**THE PROBLEM**
Return each line in the items below that contains the word "attribution".

**DATASET EXTRACT**
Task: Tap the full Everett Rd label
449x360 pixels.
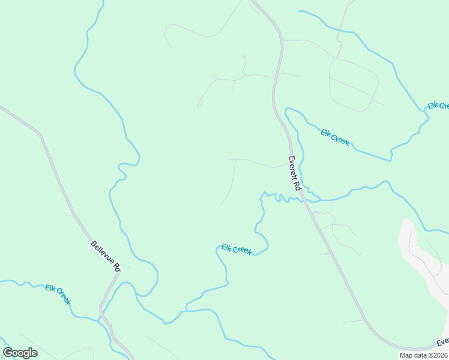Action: pos(294,173)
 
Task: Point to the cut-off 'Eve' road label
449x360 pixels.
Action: pos(443,342)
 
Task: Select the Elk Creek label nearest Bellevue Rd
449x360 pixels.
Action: pos(58,294)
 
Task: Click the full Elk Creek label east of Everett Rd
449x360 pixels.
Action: pos(335,137)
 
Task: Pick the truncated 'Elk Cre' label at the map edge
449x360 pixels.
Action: pos(438,106)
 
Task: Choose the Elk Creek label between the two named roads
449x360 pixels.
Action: pos(237,249)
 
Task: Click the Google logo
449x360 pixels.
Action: pos(20,353)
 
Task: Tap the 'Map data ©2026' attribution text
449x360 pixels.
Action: pos(423,355)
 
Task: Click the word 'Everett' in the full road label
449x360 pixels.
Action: pos(292,168)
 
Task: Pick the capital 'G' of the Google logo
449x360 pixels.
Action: pos(8,353)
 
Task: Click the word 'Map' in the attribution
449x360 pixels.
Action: pos(406,355)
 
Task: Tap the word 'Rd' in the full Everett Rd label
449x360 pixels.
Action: pos(297,185)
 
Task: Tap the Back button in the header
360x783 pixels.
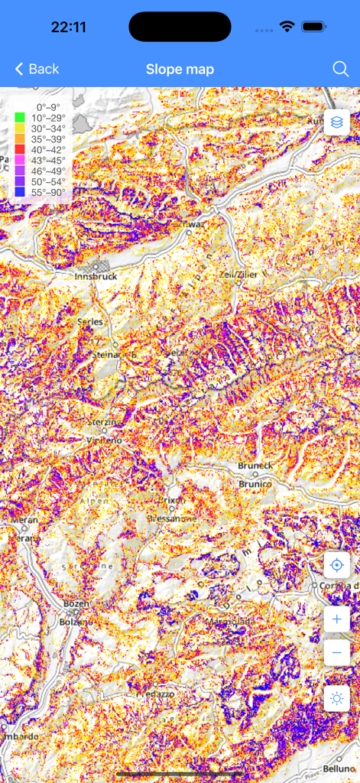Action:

**ANSWER TO THIS EXERCISE**
Task: Tap the 'Map data ©2026' attribution text
Task: Click the word 'Map' in the attribution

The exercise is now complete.